Output: Working RetrievalPipeline class that chains retrieval stages, caches results with LRU, and tracks latency per call.
</objective>
<execution_context>
@C:\Users\33641\.claude/get-shit-done/workflows/execute-plan.md
@C:\Users\33641\.claude/get-shit-done/templates/summary.md
</execution_context>
<context>
@.planning/PROJECT.md
@.planning/ROADMAP.md
@.planning/STATE.md
@.planning/phases/05-retrieval-orchestrator/05-RESEARCH.md
# Phase 4 retrieval nodes (all available)
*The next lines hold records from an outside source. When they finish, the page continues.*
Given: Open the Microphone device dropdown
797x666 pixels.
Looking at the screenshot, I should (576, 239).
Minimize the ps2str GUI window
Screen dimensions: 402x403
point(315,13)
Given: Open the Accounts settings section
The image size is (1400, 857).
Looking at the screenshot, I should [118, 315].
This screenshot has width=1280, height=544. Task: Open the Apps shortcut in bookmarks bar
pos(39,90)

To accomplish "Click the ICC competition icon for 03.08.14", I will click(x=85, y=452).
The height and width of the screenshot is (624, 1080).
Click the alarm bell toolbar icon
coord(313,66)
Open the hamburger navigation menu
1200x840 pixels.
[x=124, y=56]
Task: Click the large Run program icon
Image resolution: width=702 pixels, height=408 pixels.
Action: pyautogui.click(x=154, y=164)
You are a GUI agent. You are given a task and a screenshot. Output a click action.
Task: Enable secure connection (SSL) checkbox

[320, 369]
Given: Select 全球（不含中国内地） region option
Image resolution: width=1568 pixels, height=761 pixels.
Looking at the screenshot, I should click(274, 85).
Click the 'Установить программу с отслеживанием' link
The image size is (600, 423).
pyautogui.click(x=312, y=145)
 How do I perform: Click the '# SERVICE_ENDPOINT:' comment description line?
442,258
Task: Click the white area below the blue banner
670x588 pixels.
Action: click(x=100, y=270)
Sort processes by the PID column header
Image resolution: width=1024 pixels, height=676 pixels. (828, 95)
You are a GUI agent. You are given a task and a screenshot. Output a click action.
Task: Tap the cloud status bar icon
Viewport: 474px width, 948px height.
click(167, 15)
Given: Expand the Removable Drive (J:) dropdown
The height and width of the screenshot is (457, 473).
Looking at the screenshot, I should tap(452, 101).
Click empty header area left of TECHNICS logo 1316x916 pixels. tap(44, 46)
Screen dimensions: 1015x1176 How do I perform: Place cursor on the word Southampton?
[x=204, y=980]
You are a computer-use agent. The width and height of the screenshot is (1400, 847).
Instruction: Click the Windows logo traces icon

@src/skill_retriever/nodes/retrieval/__init__.py
@src/skill_retriever/nodes/retrieval/query_planner.py
@src/skill_retriever/nodes/retrieval/vector_search.py
@src/skill_retriever/nodes/retrieval/ppr_engine.py
@src/skill_retriever/nodes/retrieval/flow_pruner.py
@src/skill_retriever/nodes/retrieval/score_fusion.py
@src/skill_retriever/nodes/retrieval/context_assembler.py
@src/skill_retriever/nodes/retrieval/models.py
# Memory layer
@src/skill_retriever/memory/graph_store.py
@src/skill_retriever/memory/vector_store.py
# Entities
@src/skill_retriever/entities/components.py
@src/skill_retriever/entities/graph.py
</context>
<tasks>
<task type="auto">
<name>Task 1: Create pipeline result models</name>
<files>src/skill_retriever/workflows/models.py, src/skill_retriever/workflows/__init__.py</files>
<action>
Create `src/skill_retriever/workflows/models.py` with:
1. `ConflictInfo` dataclass:
- `component_a: str` - First component ID in conflict
- `component_b: str` - Second component ID in conflict
- `reason: str` - Description of conflict (from edge metadata or default)
2. `PipelineResult` dataclass:
- `context: RetrievalContext` - From context_assembler (components + token count)
- `conflicts: list[ConflictInfo]` - Any conflicts found between recommended components
- `dependencies_added: list[str]` - Component IDs added via transitive resolution (empty for now, Plan 02 populates)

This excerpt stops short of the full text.